What: The Cursor Composer 2.5 release blog introduces targeted textual feedback RL — a constructed short hint inserted at a specific span in a long agent rollout turns the resulting model distribution into a teacher, and an on-policy distillation KL loss replaces the diffuse end-of-rollout reward with a localized training signal.
Why: Modern coding-agent RL runs over rollouts of 100,000+ tokens — one scalar reward at the end has to credit or blame every token equally, and the per-decision signal drowns in noise. Targeted hints localize the gradient so the policy learns exactly the move the coach pointed at.
vs prior: Standard end-of-rollout scalar reward spreads one bit of credit across the whole rollout. Targeted textual feedback picks a target span, writes a short hint into local context, treats the hinted distribution as a teacher, and applies KL distillation only on that span — a much denser per-token signal where it matters (illustrative orders of magnitude in the worked example below).
Think of it as
a basketball coach reviewing 2 hours of game tape.
ONE 100K-TOKEN ROLLOUT
│
┌─────────────┴─────────────┐
│ │
┌────────▼─────────┐ ┌────────▼─────────┐
│ Scalar at end │ │ Hint at minute │
│ (one -1 reward) │ │ 47 (target span) │
└────────┬─────────┘ └────────┬─────────┘
│ │
credit ÷ 100k tokens KL on a ~50-token
≈ 0.001% per token span ≈ 2% per token
│ │
▼ ▼
✗ averaged drift ✓ localized credit
across the game where it mattered
- rollout = 2 hours of game tape (one game = one 100k-token episode)
- end-of-rollout scalar reward = the final scoreboard — one number for the whole game
- targeted textual hint = the coach pointing at minute 47 and saying 'shoot the corner three here'
- teacher distribution = the coach's chalkboard sketch of the corrected play
- on-policy distillation KL = the player drilling that one moment until their action matches the chalkboard
Quick glossary
Rollout — One full episode produced by sampling from the policy — for a coding agent that's an entire session of tool calls, file edits, and model outputs, often stretching to 100,000+ tokens.
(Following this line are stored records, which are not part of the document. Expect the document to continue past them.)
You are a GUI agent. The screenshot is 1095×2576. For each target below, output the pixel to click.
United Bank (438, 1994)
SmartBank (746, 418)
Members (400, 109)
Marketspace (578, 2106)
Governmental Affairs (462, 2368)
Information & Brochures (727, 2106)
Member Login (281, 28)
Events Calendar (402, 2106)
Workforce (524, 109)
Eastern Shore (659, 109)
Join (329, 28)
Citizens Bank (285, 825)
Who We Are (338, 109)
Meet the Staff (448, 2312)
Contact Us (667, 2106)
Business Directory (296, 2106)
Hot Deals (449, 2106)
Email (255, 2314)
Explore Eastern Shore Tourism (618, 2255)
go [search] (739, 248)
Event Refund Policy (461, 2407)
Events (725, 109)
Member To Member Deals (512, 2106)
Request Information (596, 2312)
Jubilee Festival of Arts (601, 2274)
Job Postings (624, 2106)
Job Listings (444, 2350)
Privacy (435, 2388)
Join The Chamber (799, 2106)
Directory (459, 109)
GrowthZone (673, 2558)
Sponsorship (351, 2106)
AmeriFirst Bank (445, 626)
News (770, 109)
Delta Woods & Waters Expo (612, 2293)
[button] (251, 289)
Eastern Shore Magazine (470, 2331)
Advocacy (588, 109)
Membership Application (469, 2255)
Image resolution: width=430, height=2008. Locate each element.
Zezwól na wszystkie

The unit of RL training data here is a whole rollout, not a single response.
Credit assignment — The problem of deciding which decisions inside a rollout actually deserve the reward. With one scalar at the end, every token gets the same blame; the gradient can't tell the move that mattered from the moves that didn't.
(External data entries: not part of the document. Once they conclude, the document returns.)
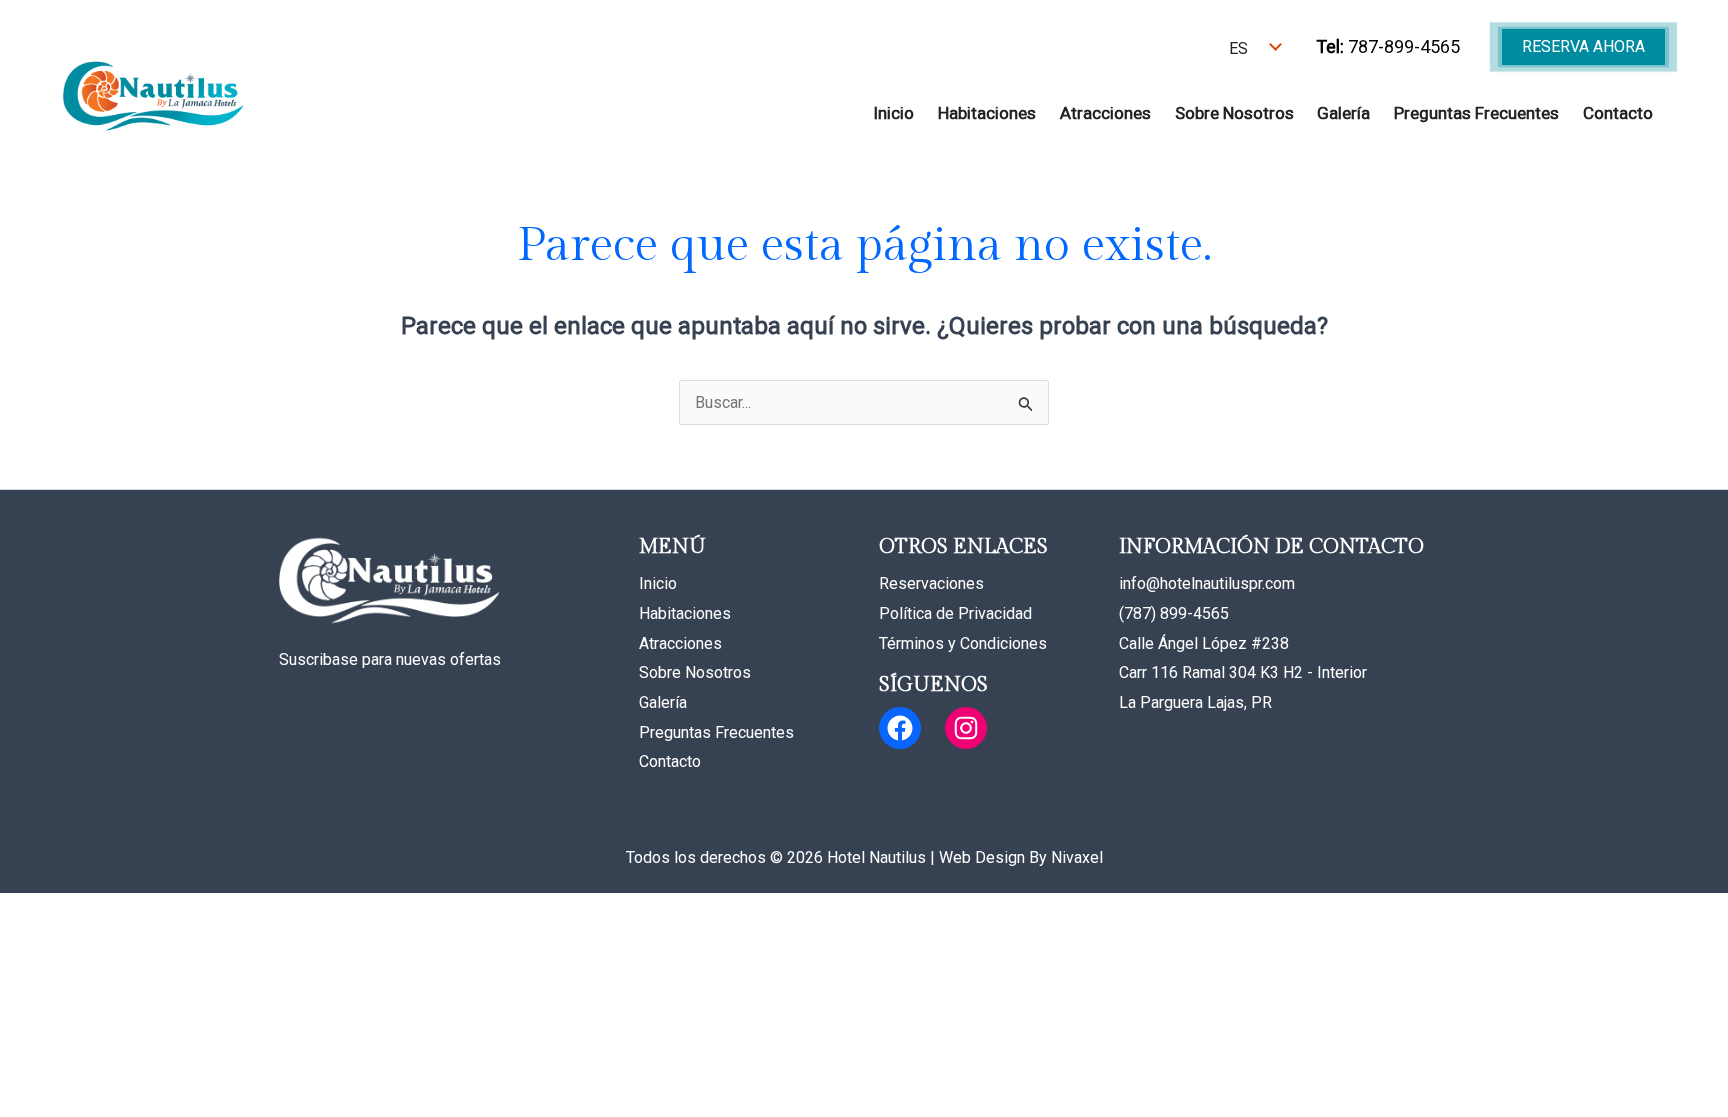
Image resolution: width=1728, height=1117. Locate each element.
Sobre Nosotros (1234, 113)
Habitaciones (987, 113)
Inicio (893, 113)
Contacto (1618, 113)
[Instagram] (966, 728)
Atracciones (1105, 113)
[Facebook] (900, 728)
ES (1238, 48)
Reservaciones (931, 583)
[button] (1583, 47)
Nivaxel (1077, 857)
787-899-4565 (1388, 46)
Target message — The specific model message the trainer picks out of the rollout for hinted distillation. The hint goes into local context around this message; the resulting distribution becomes the teacher for that span.
On-policy distillation — Distilling a teacher's distribution into a student while the student keeps generating its own rollouts (rather than imitating fixed teacher trajectories). The policy distribution at the target span is what gets matched.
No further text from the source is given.